## Start Records for this task
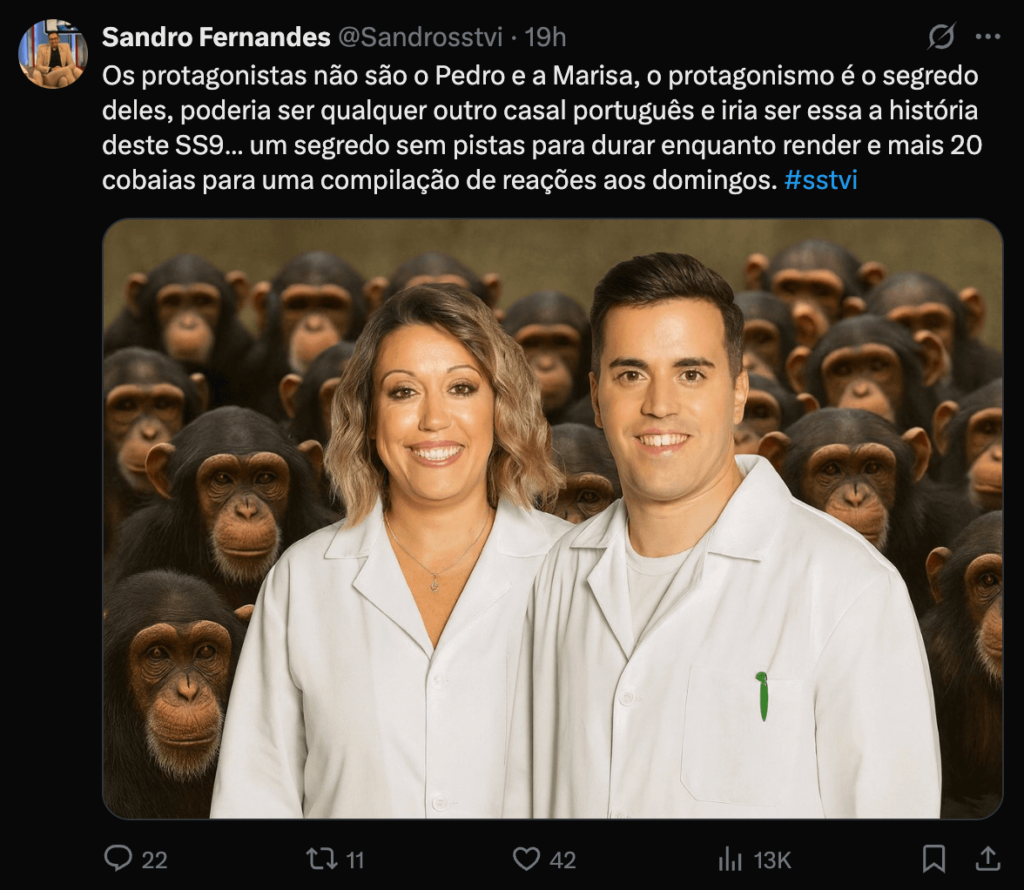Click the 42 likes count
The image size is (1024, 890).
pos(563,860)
## End Records for this task
## Start Records for this task
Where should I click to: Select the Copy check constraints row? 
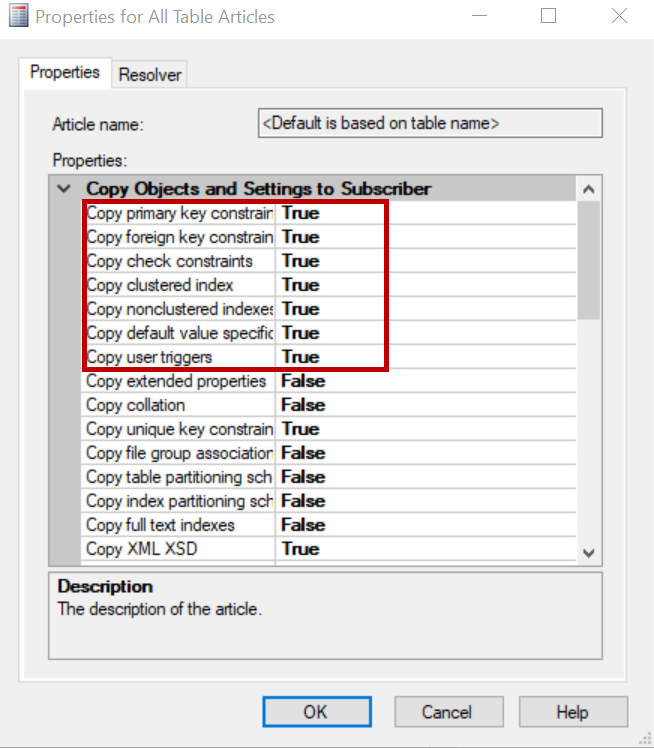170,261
## End Records for this task
:: Directive ::
Reproduce the lines between the one containing "Click the 42 likes count" and the one containing "pos(563,860)", inclusive, leaving out the pictures.

:: Complete response ::
Click the 42 likes count
The image size is (1024, 890).
pos(563,860)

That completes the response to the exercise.